Seit Oktober 2025 besteht für Onenote unter Windows 10 kein Support mehr. Doch Onenote ist beliebt und nicht jeder ist bereit, auf Windows 11 zu wechseln. Zudem sieht sich das Tool auf dem neuen Betriebssystem einer starken Konkurrenz gegenüber, die in den letzten Jahren gewachsen ist.
Früher hieß das Notizprogramm Onenote 2013, dann Onenote 2016 und danach nur noch Onenote. Du kannst das Tool kostenlos aus dem Microsoft Store laden oder es im Rahmen von Microsoft 365 nutzen. Falls Du noch nicht zu Windows 11 wechseln möchtest, kannst Du Onenote einfach wie gewohnt unter Windows 10 weiterverwenden. Du erhältst aber keine Patches oder neue Funktionen mehr per Update. Denn seit Oktober 2025 ist der Support eingestellt. Du kannst Dich über die Software auch nicht mehr bei Deinem Microsoft-Konto anmelden.

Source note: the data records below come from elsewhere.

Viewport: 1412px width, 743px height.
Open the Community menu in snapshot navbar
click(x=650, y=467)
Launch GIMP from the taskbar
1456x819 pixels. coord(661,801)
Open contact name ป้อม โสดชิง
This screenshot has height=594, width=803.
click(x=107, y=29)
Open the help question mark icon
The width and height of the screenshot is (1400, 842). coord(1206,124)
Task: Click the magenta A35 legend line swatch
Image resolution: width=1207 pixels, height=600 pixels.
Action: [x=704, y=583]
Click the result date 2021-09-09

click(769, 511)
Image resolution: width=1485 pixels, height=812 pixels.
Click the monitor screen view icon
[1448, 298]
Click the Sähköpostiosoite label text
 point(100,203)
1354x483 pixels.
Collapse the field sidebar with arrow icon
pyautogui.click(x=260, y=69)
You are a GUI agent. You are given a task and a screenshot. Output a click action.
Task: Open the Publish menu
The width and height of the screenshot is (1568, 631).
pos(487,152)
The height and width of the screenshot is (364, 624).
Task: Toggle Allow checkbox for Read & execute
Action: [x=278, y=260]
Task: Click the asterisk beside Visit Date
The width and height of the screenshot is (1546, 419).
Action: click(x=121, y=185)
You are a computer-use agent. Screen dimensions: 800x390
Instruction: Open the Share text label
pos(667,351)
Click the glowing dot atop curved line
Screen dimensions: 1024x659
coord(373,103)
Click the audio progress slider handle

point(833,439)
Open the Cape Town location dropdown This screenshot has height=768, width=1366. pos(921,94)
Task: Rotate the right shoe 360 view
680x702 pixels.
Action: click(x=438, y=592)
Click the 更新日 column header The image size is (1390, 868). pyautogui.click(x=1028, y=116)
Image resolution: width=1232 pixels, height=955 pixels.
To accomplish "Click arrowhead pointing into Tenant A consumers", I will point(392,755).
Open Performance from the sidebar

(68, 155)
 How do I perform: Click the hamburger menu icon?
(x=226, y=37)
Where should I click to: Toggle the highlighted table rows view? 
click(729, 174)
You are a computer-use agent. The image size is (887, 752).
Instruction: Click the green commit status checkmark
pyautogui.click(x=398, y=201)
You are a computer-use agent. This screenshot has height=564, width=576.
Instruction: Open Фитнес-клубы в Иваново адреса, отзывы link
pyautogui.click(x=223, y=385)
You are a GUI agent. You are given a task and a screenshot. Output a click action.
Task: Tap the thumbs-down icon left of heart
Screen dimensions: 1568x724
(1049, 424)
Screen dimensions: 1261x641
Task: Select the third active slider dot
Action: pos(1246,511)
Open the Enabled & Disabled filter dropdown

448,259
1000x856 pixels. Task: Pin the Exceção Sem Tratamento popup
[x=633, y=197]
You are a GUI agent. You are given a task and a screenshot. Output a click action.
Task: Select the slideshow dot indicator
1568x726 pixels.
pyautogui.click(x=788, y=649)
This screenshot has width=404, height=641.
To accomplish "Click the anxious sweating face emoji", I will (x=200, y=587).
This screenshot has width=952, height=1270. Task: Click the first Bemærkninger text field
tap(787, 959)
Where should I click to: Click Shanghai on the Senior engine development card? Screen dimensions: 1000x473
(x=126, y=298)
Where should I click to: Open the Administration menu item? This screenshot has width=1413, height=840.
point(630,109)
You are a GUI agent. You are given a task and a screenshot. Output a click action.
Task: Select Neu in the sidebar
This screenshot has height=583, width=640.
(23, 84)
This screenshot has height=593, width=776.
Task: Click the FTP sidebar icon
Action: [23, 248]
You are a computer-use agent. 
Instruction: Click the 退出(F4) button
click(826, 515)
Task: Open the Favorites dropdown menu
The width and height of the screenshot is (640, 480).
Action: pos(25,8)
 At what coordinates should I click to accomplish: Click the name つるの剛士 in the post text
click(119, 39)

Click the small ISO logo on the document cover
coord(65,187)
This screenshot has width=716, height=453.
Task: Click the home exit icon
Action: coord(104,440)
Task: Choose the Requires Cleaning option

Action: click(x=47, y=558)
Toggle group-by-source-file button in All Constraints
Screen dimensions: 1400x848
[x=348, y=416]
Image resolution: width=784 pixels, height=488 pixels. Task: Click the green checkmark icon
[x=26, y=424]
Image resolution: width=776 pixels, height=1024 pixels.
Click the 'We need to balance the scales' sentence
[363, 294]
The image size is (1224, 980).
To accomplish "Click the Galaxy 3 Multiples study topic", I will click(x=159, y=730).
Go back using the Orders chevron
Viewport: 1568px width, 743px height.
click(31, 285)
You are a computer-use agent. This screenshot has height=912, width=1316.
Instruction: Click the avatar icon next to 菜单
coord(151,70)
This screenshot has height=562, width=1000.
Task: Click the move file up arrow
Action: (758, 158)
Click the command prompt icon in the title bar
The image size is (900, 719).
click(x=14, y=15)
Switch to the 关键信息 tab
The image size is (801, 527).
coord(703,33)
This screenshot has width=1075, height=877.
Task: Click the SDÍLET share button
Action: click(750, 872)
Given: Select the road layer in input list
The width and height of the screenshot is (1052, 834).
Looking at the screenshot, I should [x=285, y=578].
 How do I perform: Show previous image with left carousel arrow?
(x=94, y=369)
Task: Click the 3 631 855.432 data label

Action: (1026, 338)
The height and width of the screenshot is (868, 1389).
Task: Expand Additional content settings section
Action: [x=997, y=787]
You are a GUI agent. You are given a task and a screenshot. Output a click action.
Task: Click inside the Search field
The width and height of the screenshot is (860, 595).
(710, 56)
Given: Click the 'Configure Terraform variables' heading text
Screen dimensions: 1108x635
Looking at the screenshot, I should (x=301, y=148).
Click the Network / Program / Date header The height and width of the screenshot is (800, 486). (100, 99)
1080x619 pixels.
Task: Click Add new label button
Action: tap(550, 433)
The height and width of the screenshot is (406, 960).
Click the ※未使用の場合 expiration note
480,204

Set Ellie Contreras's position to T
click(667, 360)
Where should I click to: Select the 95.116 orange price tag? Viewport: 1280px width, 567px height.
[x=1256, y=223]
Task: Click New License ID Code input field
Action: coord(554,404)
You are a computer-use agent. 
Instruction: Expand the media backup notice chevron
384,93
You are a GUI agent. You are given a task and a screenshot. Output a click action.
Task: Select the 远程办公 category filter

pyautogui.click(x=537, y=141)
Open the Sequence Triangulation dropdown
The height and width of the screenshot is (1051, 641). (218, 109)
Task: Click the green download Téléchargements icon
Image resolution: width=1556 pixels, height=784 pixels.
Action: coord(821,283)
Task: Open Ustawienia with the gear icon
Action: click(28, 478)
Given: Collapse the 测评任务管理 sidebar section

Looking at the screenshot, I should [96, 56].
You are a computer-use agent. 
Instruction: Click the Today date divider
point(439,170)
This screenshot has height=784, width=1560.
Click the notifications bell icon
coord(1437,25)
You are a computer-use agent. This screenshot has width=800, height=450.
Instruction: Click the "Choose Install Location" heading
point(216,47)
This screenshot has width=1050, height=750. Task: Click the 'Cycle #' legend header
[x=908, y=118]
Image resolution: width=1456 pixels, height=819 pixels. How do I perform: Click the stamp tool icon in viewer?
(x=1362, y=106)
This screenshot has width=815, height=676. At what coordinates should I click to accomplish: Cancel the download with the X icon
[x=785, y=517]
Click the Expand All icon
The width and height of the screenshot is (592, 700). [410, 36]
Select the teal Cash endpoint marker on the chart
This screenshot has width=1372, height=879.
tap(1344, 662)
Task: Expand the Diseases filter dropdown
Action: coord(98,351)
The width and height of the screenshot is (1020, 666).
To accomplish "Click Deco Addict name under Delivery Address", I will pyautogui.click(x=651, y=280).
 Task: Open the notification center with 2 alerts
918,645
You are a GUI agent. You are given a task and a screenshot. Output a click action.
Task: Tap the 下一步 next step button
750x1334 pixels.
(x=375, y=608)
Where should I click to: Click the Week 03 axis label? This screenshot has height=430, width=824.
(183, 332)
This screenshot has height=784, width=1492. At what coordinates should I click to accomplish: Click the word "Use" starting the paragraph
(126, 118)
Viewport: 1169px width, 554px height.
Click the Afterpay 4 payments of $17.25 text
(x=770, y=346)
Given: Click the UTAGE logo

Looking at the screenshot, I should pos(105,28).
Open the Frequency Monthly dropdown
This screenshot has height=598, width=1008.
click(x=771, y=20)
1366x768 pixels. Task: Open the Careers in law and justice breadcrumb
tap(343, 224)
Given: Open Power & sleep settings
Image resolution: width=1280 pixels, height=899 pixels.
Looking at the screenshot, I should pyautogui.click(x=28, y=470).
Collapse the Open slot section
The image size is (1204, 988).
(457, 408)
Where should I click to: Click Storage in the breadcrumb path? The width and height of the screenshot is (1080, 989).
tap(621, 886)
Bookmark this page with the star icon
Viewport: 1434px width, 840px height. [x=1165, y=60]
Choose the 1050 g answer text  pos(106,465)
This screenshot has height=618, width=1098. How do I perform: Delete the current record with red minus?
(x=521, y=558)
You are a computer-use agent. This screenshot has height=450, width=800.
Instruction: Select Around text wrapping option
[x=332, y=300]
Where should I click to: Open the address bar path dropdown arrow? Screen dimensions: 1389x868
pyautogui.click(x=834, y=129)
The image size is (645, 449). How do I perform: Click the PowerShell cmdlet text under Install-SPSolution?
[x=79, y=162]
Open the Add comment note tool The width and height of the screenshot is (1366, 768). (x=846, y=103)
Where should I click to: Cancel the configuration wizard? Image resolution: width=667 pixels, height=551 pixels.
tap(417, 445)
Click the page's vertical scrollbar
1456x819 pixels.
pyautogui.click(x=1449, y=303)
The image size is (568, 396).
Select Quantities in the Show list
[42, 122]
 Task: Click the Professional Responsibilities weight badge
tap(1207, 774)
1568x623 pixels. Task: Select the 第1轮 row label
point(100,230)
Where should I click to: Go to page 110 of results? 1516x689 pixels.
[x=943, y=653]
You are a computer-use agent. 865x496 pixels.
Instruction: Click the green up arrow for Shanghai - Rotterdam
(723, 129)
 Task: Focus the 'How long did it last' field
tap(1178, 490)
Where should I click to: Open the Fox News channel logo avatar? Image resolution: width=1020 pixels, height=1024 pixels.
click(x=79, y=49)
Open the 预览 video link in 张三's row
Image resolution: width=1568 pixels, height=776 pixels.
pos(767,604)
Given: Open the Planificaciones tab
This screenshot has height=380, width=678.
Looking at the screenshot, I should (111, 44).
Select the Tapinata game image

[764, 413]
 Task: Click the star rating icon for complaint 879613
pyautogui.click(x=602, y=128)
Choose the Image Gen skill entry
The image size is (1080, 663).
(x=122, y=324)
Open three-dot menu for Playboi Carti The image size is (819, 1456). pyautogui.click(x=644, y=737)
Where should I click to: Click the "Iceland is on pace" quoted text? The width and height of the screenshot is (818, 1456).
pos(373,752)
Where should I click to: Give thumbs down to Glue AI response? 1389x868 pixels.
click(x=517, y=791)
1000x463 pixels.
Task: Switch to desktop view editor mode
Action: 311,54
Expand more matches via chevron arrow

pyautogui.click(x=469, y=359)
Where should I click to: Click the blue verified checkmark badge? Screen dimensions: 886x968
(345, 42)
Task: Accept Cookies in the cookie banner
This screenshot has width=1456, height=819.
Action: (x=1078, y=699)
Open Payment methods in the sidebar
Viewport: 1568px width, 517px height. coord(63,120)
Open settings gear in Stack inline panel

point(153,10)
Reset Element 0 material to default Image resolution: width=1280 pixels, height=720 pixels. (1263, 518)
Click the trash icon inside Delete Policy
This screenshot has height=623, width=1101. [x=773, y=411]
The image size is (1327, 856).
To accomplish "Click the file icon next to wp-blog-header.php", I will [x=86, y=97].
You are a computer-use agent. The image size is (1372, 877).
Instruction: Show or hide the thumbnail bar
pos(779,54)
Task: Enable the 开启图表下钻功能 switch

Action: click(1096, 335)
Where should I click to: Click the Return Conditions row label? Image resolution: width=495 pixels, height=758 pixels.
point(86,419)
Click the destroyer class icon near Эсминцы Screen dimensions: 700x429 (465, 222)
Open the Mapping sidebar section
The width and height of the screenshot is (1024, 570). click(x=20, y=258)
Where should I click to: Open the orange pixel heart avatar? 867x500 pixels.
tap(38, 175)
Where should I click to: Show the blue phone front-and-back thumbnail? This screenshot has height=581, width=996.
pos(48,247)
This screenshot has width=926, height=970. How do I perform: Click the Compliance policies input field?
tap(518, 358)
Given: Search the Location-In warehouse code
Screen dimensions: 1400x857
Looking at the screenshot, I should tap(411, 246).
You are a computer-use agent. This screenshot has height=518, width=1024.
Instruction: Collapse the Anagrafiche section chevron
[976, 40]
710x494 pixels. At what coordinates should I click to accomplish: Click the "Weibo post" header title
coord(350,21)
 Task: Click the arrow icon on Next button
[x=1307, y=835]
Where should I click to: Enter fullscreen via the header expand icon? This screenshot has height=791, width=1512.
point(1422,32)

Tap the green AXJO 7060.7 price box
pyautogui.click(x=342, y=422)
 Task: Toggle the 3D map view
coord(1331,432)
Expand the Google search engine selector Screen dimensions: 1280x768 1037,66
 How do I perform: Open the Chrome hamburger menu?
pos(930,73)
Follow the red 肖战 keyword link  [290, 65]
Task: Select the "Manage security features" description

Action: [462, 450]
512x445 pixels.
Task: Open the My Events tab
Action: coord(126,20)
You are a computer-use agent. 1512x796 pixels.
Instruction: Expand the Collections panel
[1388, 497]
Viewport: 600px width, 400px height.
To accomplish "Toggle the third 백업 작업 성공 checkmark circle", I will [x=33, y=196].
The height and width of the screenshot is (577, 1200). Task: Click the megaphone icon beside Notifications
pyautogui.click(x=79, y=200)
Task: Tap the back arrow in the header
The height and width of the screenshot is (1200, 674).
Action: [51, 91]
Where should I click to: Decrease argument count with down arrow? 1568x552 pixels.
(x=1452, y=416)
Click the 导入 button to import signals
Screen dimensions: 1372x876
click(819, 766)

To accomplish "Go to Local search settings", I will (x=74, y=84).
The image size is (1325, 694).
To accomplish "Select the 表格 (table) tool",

Wenn Du Dich hingegen für einen Umstieg entscheidest, erfolgt eine automatische Übertragung der Online-Archive auf die neue Version. Es besteht aber natürlich auch jederzeit die Möglichkeit, zu einem alternativen Notizprogramm zu wechseln. Früher war die Entscheidung einfach, weil Evernote häufig die erste Wahl war. Von diesem Programm ist zum Beispiel eine kostenlose Version erhältlich. Bei Evernote sind jedoch etwaige Funktionseinschränkungen zu beachten. Das Programm stellt daher keinen vollwertigen Ersatz für Onenote mehr dar. Wenn Du den vollen Funktionsumfang von Evernote nutzen möchtest, musst Du Dich hingegen für die kostenpflichtige Version entscheiden.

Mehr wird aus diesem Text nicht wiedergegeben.